Chapter - 2. Get Blessing

761 63 22
                                    

HAPPY READING 📖

---------------------------------------

Di dalam mobil, keduanya saling diam-diaman dengan suara tangisan Zoe, sesekali semburan ingusnya ke tisu. Beberapa kali pula Jay mengusap punggung pacarnya dengan tangan kanan yang sejak memasuki mobil, terus menangis hingga hampir separuh perjalanan ke apartemennya.

"Aku ... aku betul-betul mencintaimu," isak Zoe dengan tangis yang belum reda, malah semakin kuat.

"Aku tahu," gumam Jay dengan suara serak. Ia hampir menyemburkan tawa dan meledek Zoe, namun situasinya tak tepat. Zoe bertingkah seolah-olah hubungan mereka akan kandas tanpa perjuangan, padahal mereka akan hidup bahagia.

Beberapa menit lalu.

"Pendapatan saya terkadang tidak menentu, bisa menurun, bisa meningkat. Kisarannya sebesar $300.000 hingga $500.000 per bulan. Selain dari itu, saya berencana akan membangun bisnis agar mendapat pendapatan tambahan." Dapat ia lihat ayah Zoe kini menimbang-nimbang. Setidaknya, ini ekspresi selain datar agar ia bisa tahu isi kepala ayah Zoe.

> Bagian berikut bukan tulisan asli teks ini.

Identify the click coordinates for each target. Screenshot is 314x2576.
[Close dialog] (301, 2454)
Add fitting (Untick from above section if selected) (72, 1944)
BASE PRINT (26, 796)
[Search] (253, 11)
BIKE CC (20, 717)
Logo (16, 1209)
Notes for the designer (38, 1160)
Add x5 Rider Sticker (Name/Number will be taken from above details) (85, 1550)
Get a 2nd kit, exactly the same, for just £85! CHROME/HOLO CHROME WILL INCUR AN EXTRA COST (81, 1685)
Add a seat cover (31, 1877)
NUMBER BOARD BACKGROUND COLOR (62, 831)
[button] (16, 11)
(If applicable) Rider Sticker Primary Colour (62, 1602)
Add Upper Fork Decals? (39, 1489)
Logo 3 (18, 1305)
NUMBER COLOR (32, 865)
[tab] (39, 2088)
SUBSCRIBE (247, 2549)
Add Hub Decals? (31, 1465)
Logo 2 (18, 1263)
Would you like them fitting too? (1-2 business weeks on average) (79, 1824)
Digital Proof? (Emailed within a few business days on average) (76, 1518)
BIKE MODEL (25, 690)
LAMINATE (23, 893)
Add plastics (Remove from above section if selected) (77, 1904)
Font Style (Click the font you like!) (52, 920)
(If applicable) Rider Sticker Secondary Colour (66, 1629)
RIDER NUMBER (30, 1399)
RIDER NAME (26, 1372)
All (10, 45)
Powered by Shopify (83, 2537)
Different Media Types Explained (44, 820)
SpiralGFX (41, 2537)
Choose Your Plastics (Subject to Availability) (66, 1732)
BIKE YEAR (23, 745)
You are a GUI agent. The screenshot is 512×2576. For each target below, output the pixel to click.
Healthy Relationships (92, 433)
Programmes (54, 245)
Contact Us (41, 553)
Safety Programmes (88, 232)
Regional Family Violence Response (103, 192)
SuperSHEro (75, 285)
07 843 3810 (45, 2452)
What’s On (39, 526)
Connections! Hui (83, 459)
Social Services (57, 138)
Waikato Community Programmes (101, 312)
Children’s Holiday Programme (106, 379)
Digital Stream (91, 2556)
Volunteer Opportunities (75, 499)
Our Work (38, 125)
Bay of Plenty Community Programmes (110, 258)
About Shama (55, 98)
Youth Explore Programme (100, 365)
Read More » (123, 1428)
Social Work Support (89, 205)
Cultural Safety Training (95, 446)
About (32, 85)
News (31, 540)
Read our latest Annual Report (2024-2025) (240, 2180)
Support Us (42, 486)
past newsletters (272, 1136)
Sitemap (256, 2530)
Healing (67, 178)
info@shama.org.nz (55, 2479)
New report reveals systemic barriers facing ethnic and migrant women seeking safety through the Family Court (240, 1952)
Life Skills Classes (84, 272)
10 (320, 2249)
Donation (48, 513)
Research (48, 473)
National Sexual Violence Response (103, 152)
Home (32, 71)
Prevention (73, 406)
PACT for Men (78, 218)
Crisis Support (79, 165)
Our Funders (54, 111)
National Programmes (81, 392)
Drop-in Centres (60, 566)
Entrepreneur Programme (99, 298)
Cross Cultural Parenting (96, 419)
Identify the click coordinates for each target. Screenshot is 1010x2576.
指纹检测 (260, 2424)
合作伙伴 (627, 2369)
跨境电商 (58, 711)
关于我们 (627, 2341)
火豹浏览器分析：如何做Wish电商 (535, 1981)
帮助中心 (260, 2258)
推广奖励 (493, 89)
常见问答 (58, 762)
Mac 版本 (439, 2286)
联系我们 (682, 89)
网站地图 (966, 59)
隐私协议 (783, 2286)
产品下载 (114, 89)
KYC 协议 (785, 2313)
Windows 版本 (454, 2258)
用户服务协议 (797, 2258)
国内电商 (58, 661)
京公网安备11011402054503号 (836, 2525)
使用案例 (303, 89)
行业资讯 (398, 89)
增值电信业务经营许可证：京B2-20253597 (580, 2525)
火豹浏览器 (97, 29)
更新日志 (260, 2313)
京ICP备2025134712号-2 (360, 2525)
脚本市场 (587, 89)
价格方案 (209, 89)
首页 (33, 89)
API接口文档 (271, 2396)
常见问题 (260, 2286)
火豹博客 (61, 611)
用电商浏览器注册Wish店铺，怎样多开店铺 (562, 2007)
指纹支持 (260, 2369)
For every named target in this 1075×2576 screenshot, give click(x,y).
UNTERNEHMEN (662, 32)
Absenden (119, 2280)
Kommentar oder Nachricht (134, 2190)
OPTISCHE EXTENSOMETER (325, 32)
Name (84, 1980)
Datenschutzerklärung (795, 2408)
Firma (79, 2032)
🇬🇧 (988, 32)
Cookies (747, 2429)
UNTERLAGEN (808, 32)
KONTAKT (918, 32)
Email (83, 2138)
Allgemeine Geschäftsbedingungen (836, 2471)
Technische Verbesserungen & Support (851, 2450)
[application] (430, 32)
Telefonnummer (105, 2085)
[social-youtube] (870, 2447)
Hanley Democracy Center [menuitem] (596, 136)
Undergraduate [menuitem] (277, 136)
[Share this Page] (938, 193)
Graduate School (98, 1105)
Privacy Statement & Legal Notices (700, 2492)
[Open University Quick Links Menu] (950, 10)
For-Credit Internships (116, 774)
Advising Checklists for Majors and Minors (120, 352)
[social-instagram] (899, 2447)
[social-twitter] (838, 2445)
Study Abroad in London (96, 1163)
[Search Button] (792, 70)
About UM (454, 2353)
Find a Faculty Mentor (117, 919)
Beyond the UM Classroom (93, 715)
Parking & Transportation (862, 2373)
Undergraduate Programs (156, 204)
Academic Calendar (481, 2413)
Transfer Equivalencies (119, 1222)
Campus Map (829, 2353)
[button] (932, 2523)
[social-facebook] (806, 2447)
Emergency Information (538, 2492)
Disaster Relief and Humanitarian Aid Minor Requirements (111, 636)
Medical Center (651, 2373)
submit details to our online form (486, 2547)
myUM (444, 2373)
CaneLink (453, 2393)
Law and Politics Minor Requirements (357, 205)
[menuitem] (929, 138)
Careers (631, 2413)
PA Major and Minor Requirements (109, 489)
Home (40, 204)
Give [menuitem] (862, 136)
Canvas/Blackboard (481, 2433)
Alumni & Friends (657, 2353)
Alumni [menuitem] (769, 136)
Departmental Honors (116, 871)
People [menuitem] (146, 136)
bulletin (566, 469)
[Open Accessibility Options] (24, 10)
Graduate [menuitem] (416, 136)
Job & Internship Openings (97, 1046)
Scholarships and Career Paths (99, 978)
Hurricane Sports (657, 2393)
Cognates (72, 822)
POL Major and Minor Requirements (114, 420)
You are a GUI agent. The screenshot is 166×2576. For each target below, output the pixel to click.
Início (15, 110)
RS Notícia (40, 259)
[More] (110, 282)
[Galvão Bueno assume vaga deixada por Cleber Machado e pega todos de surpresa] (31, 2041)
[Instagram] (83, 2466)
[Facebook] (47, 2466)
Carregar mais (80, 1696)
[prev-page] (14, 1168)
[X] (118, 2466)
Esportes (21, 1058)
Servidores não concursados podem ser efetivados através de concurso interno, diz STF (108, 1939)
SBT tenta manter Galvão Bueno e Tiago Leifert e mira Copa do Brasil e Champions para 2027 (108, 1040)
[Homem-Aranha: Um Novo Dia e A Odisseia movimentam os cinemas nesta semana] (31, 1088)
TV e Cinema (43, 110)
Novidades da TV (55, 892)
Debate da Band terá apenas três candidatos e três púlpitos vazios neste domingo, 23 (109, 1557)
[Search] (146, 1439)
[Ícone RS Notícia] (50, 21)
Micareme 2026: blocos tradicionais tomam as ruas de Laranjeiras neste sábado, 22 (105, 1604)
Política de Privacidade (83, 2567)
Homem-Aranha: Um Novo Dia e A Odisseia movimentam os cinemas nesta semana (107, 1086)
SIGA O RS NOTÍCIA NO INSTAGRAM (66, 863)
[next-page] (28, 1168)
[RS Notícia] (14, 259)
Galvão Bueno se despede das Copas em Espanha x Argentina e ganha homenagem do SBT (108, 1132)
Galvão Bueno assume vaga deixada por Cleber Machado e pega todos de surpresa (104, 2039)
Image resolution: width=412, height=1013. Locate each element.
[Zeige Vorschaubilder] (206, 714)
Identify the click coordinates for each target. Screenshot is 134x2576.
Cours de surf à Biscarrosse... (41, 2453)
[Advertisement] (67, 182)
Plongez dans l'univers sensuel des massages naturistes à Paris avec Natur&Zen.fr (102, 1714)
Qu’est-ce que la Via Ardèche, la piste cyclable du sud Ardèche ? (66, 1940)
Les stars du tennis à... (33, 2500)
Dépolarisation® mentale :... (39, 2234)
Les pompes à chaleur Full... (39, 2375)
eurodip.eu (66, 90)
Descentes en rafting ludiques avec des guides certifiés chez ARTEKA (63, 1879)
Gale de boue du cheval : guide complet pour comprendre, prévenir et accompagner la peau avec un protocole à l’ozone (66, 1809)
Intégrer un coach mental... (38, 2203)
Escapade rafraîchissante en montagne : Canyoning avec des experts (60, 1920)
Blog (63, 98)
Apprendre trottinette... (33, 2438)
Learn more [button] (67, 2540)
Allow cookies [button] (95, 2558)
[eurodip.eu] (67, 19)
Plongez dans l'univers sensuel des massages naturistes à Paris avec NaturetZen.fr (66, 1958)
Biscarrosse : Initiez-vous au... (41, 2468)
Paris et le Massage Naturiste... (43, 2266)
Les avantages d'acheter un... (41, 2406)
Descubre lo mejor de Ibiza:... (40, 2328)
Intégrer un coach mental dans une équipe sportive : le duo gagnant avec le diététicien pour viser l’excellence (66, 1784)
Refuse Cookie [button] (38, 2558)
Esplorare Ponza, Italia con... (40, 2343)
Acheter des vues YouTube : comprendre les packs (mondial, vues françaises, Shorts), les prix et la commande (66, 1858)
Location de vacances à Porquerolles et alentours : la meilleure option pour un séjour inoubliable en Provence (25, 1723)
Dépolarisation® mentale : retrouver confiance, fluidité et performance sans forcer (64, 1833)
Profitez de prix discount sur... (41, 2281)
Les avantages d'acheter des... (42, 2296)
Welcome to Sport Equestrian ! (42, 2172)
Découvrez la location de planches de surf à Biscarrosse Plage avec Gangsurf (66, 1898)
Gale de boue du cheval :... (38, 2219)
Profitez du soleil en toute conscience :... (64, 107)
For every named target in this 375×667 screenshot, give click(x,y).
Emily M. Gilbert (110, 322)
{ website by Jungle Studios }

"Berapa banyak aset yang kau punya?"

Dengan lancar lagi, Jay menjawab, "Saya memiliki satu rumah yang sedang proses pembangunan di Malibu. Selain itu, saya juga berinvestasi emas dan kini sudah mencapai 500 gram. Dua mobil pribadi dan satu apartemen pribadi."

Jordan menatap lama pria di depannya. Ada ketidakyakinan ingin merestui mereka, tapi secara finansial, pria ini bisa memenuhi kebutuhan Zoe, bahkan sudah lebih dan tergolong makmur. Hanya saja, penampilannya ini. Bahkan hati kecilnya merasa ia masih lebih muda secara tampilan.

"Keuanganmu cukup bagus," komentar singkat itu membuat Jay agak ternganga. Hanya itu? Tidakkah ayah Zoe ingin memujinya dan langsng berkata akan merestui mereka?

"Jaga anakku." Jay yang semula agak menunduk, kini mendongak dan menatap tepat di bola mata ayah Zoe yang kini menampilkan sedikit senyum, meskipun agak kikuk. Bibirnya sedikit terbuka. Apa ayah Zoe merestui mereka? Benarkah?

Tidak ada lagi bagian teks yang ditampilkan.